I'm planning to just installed all my games, applications and OS on my raptor. And since I've got another drive I'll just use that for my media and work. That way I can maximise performance while still maintaining organisation. BTW, how can I go about changing the partition size? At the moment I've got a HDD that has 2 partitions. I want to clear that up and join it up to a whole. I'm not going to use it for OS. I know that in windows I can right click the drive and select re-format, but I still want to destroy the partition, not sure how Im going to go about that.
 
Rickster said:
BTW, how can I go about changing the partition size? At the moment I've got a HDD that has 2 partitions. I want to clear that up and join it up to a whole. I'm not going to use it for OS. I know that in windows I can right click the drive and select re-format, but I still want to destroy the partition, not sure how Im going to go about that.

Windows can't do it natively - hard drive managers like PartitionMagic can. I don't know of any free/shareware software that can do this.
 
QTParted, Gparted can do it (both linux based, but available on livecd's such as knoppix). They can dynamically resize windows partitions as well (ntfs and fat/fat32). These are free software (GPL).

If you use partition magic or one of these, back up first, as if there is something somewhat corrupt with the partition going in, they can really screw it up a lot.
 
BrutalDrew said:
If you have a rather large single drive it is a good idea to have two seperate partitions. One for data and the other for applications, OS, games, and pagefile. Splitting up OS, applications and pagefile is just a bad idea, for performance reasons.

However, I prefer just having two drives instead of using partitions.

Also QUOTED:
Jon

Just keep in mind that partitions slow drive performance.
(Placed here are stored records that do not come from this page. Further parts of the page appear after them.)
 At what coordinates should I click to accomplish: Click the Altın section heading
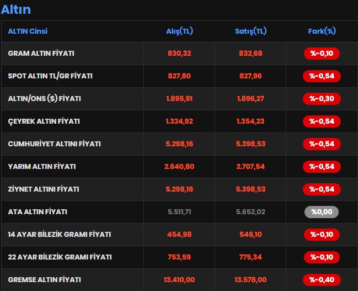16,9
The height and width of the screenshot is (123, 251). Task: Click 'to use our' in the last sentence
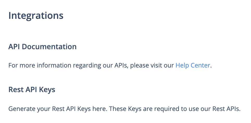(x=196, y=109)
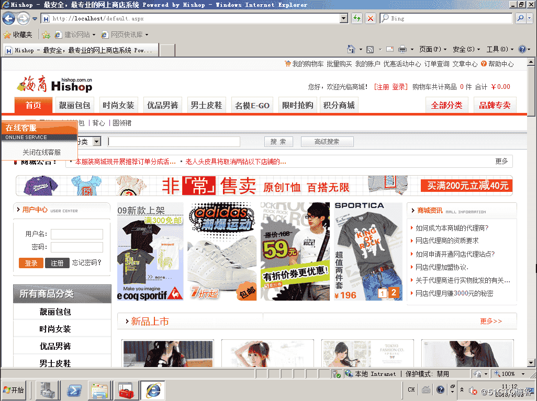Click the browser Back arrow button
The height and width of the screenshot is (401, 537).
point(8,18)
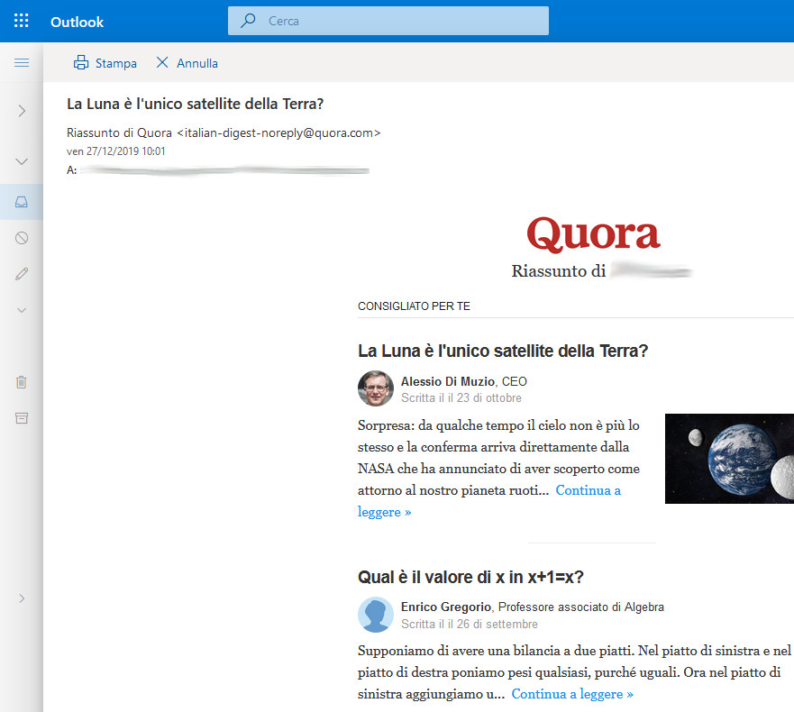This screenshot has width=794, height=712.
Task: Click Annulla to cancel print view
Action: [187, 63]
They do aid in convenience and organization, but add to head movement which results in longer access times.

I am interested in learning more about these two quotes.

What can be split up and how would you suggest?

Also, how many partitions are too many?
 
Foolios said:
I am interested in learning more about these two quotes.

What can be split up and how would you suggest?

Also, how many partitions are too many?

Everybody is going to have a different opinion on what's best. I have 2 partitions on my main disk because I'm dual booting. If it weren't for that I'd use 1 big partition, and do my organizing through folders. I keep my main pagefile on my secondary drive, and have a small pagefile on my O/S drive for crash logs to aid in debugging.

Defragmenting speed is a non issue. If you have Vista it'll take care of itself, if XP or other just defragment every couple of months or so when you go to bed. It doesn't matter how much time it takes when you aren't sitting there watching it ;)

+1 on Gparted for resizing partitions. I use an Ubuntu install disk, but you can download a standalone version from Source Forge.


Edit: just for clarity I have a second physical drive with 1 partition that my pagefile and data is kept on, and my working drive has XP and Vista along with my working files in 2 partitions.
 
I generally will use one partition for windows (if I have windows, which I don't on most pc's), one per linux distro or bsd distro, one for a boot partition for all the linux distros combined, and one for a swap distro which is shared to save space.

I don't use a data partition, although this makes sense for some, because I use a file server for this purpose.